Tamikrest: A shining Saharan ray of Tuareg music, roots and culture
"A little bit of blues, with a little bit of rock,” and the Tamasheq [Tuareg] essence, "that's our style of music," explains the lead singer of Tamikrest, Ousmane Ag Mossa.
Tamikrest at its core is a Tuareg band. It was formed in the Kidal region in northern Mali in 2007, but with members from Mali, Algeria and France.
The band’s desert rock music has its roots in Ishumar Rock or Tuareg Blues but borrows from other music genres influenced by diverse cultures.
Tuaregs or Kel Tamasheq (those who speak Tamasheq), as they prefer to be called, centre the guitar at the heart of their modern music.
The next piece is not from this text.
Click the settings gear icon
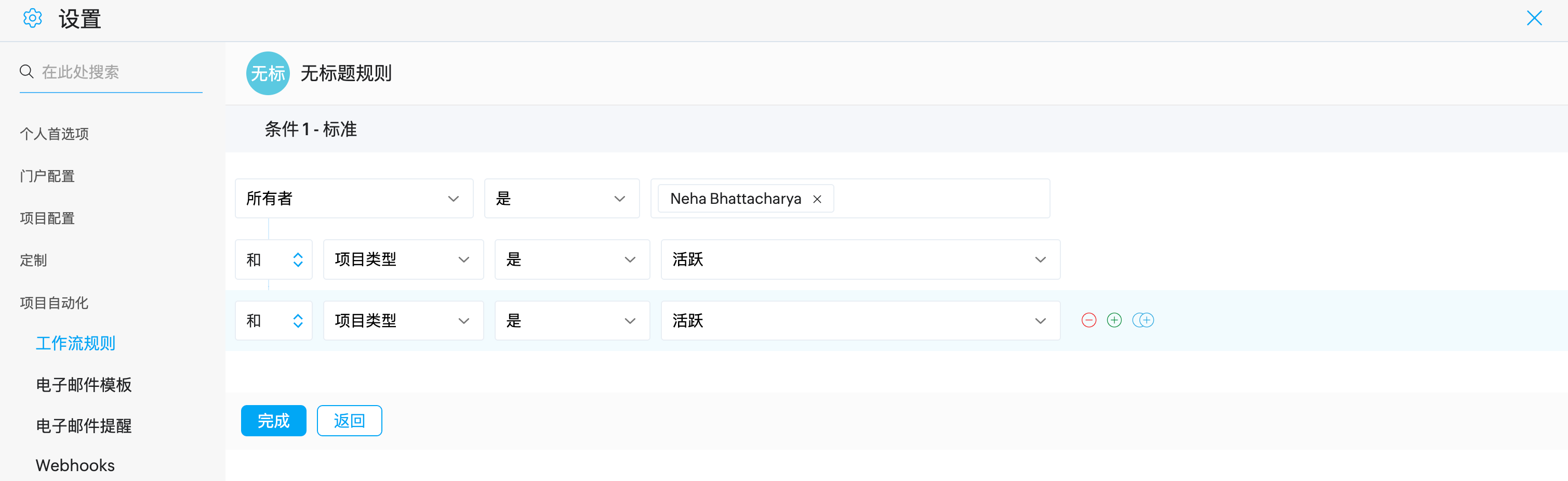The width and height of the screenshot is (1568, 481). click(x=32, y=19)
Musicians have adapted traditional Tuareg notes and melodies to the guitar.
"While Arabic and Tamasheq cultures are similar, the music has some differences, as for the Tuareg music, the main instrument is the electric guitar while Arabic music relays on Oud"
A knot, a connection, a junction or a coalition – all of these words can mean Tamikrest in the Tuareg or Tamasheq language, a language that is not widely spoken or recognised, and which only the Berber ethnic group speaks (along with other Amazigh languages).
With “home-made guitars” Ousmane had learned how to play. From there the band moved upward to produce five studio albums, one live album and 25 original compositions.
While on tour in Algeria, Tamikrest’s Ousmane speaks about his itinerary, explaining that he will be on tour for a while as the band has been scheduled for around 30 concerts ending in July of this year. The first concert in Europe is scheduled in Mertola, Portugal, on 20 May and the second in Strasbourg on 24 May.
“Europe is different to any other place, it offers opportunities and support for artists,” says Ousmane, adding that there are a considerable number of festivals each year for musicians to play at.
In an inadvertent generalisation, he says that “Europe is not like Africa, because while there is an audience for our music, African countries do not invest massively in cultural events so music concerts are generally scarce there.”
In addition to European countries, Ousmane has played in Kazakhstan, Turkey, Korea, the US, Canada and Japan, but not yet a Middle Eastern country.
From East to West, a melange of melodies
Discussing Tuareg music without touching on the influence of the renowned Tuareg band Tinariwen is almost out of the question. Tinariwen was considered one of the first Tuareg bands to introduce the desert blues style and receive international recognition.
The band’s musical style and political message influenced many Tuareg musicians who took pride in this stance, and in having rubbed shoulders with its members.
"Understanding the complex history of the Tuaregs is essential to understanding their love for the Sahara and their identity"
Ousmane tells the story of his childhood where he often listened to Tinariwen and attempted to imitate the band’s style and play their songs. “Tinariwen had a large influence on my music,” he says, adding, “I was also equally influenced by other music genres and bands, such as blues and Pink Floyd."
He says that he is influenced to produce his original music by all different melodies.
True to his word, the band’s latest album Tamotaït meaning hope for a positive change in the Tuareg language, is a musical fusion encompassing Japanese orchestrations and English lyrics sung by the Moroccan singer Hindi Zahra.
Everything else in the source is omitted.